On Thu, Jun 18, 2015 at 12:56:18PM +0200, Oliver Grawert wrote:
> hi,
> Am Donnerstag, den 18.06.2015, 11:17 +0100 schrieb Mark Shuttleworth:
> 
> > > Snappy shell needs not be required for all snappy based images and/or 
> > > needs
> > > not be on port 22, it is rather an optional interface to snappy, much like
> > > webdm is an useful tool and default web user experience.
> > 
> > Here I disagree; if it's worth doing, it's worth doing universally.
> > 
> > Personally, I think:
> > 
> >  * it's worth doing by default on all snappy systems
> >  * the jump to a "normal Linux shell" needs to be crisp and obvious and easy
> >  * interaction with SSH needs to be straightforward and well thought 
> > through for cloud and device instances of snappy
> 
> i think flexibility is key here...
> 
> what about people that want to use snappy instances with (potentially
> proprietary and unconfigurable) tools that expect a proper shell on port
> 22 for operation ?

Out of curiosity, what are these traditional tools doing? There isn't
much you can do without frameworks installed.

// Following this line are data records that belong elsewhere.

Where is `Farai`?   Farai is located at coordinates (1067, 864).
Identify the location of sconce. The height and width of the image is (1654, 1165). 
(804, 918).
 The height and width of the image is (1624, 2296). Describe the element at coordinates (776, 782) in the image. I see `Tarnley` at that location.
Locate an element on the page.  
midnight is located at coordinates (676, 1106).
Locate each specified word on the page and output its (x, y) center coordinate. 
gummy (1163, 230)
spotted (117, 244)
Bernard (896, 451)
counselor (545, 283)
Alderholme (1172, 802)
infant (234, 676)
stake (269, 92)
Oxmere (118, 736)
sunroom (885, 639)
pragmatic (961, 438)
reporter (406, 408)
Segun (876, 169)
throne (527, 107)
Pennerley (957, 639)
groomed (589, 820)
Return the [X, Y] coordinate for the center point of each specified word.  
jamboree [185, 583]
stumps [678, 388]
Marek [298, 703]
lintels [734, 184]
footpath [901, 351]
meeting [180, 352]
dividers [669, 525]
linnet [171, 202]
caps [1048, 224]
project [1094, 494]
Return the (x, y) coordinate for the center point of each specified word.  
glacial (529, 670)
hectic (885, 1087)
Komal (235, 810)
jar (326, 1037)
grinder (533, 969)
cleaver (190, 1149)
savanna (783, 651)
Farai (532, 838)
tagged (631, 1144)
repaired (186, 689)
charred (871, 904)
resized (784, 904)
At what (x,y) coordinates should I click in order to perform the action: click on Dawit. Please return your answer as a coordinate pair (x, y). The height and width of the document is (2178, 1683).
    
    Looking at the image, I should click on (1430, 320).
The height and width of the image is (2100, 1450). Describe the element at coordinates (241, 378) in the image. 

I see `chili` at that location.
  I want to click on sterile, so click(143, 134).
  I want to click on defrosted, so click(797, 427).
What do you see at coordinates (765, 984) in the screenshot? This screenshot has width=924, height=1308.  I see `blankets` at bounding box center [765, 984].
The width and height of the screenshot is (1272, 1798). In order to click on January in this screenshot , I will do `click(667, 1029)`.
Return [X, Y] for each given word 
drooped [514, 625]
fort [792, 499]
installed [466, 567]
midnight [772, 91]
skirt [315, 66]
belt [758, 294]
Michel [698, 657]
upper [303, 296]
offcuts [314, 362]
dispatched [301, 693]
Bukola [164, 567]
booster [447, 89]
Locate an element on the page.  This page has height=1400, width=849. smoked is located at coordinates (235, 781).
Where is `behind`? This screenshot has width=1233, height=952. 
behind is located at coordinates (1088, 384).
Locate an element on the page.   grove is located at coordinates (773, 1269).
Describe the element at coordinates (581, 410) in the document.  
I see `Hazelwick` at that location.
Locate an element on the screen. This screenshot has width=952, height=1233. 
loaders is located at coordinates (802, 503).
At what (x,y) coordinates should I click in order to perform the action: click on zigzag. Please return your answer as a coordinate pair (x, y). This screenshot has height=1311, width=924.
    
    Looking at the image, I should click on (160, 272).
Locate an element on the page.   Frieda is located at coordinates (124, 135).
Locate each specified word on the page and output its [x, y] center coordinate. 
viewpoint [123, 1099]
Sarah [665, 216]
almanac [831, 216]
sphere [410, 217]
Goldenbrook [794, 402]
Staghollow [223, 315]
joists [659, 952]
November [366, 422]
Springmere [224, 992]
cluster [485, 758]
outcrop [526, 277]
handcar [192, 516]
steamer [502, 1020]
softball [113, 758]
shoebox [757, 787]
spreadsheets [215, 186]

I don't think we even want to expose systemd as part of the product, we
just have a services entry in the snaps and they have their in package
health checks that can be checked with a snappy primitive.

> it is ok to have a snappy shell on port 22 for the general use-case but
> we should have a switch for people deploying images to turn this off and
> be able to use snappy in an old fashioned context of "just having ssh"
> so these installs can still be operated in such environments.

snappy config (or gadget snap) would solve that.